The statement from the Federal Reserve suggests that it will be buying assets for a long time.

Photo: Liu Jie/Zuma Press

The Federal Reserve added a bit more support to the economy Wednesday, which should keep stocks and asset prices high. And if the economy weakens further, more support could be on its way.

Following their two-day meeting, Fed officials released a policy statement that was virtually unchanged from November’s meeting, except for one crucial difference. While at that meeting they continued their pledge to keep buying $80 billion in Treasurys and $40 billion in mortgage bonds “over coming months,” on Wednesday they said they would sustain those asset purchases “until substantial further progress” has been made toward their goals of full employment and 2% inflation.

That suggests the Fed will be buying assets for a long time. Projections released alongside Wednesday’s statement show that officials’ median projection for the unemployment rate over the long run—essentially, their assessment of where it would be under full employment—is 4.1%. They don’t expect it to reach that level until some time in 2023. They don’t think that inflation will reach 2% until 2023, either.

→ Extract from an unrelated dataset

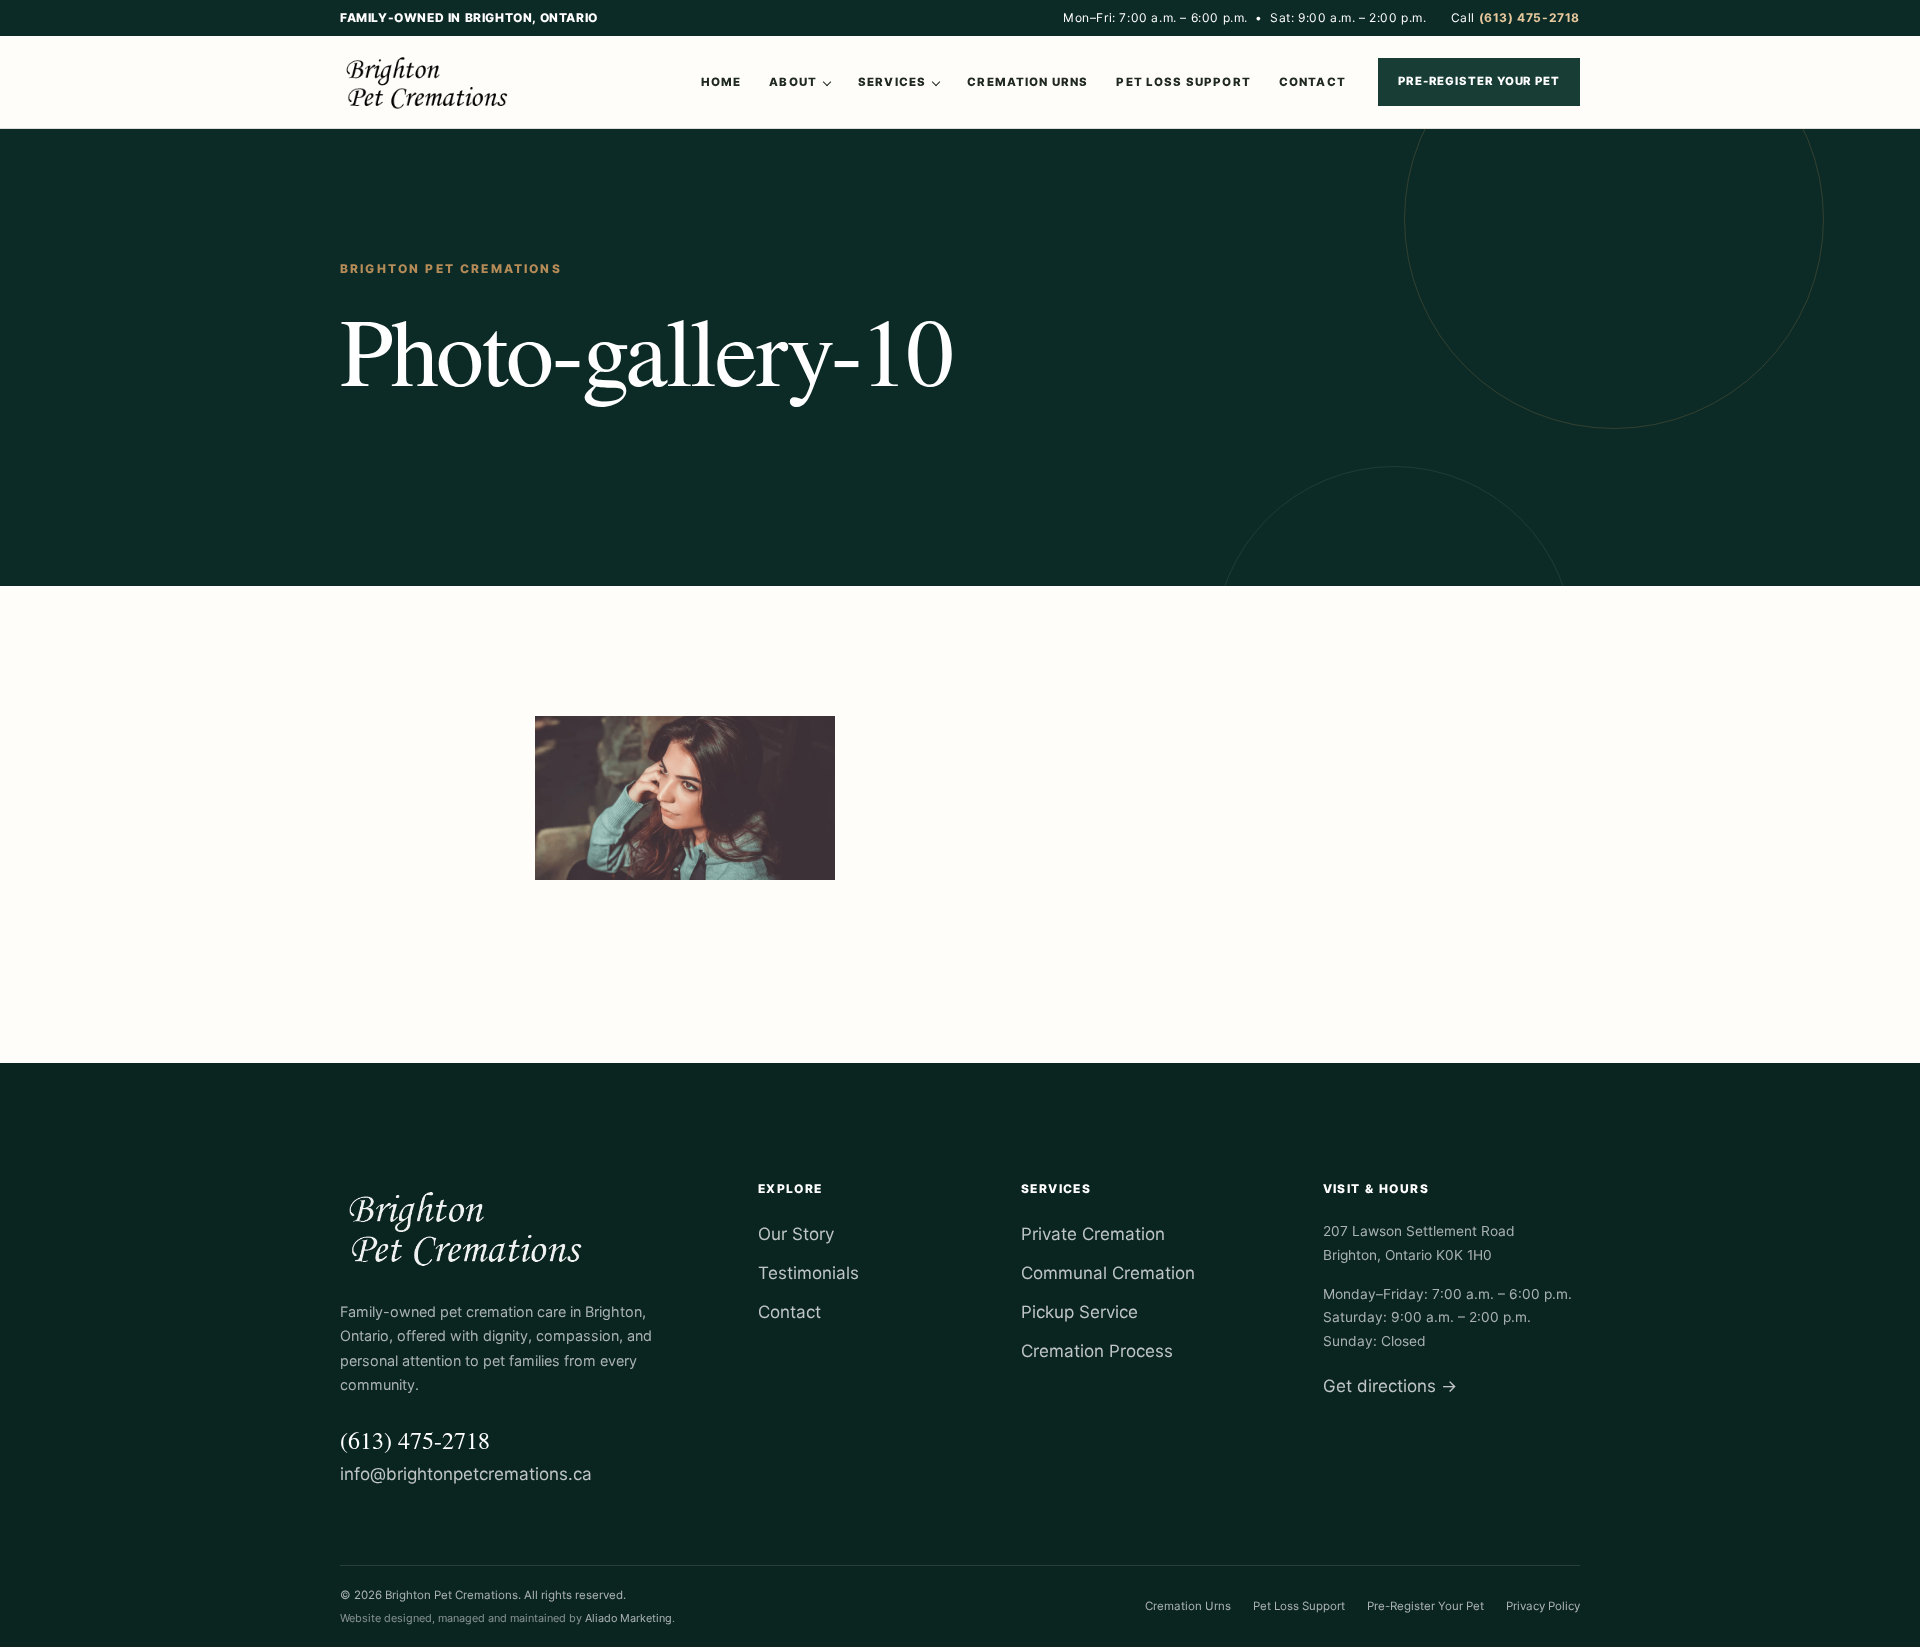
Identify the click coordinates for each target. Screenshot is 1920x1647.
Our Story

Coupled with the Fed’s earlier promise to keep its target range on overnight rates near zero until it sees evidence of a tight labor market and inflation has obviously cleared its 2% target rate, Wednesday’s announcement suggests both short- and long-term rates will remain low for some time. That means Treasurys might not offer much competition for stocks in the years ahead, making it easier for many equity investors to stomach high valuations.

How much support the Fed’s pledges give to the economy, as opposed to asset prices, is an open question, given that the root of the economy’s current difficulties is the pandemic rather than any problem in lending markets. Still, if the alternative is doing nothing, the Fed’s inclination is to do more.

There are further actions it could take. One would be to set more-explicit employment and inflation criteria that would need to be met for reducing its asset purchases. Another would be to change the composition of its purchases to target longer-duration securities, putting even more downward pressure on long-term interest rates.

It could be years before investors are fighting the Fed again.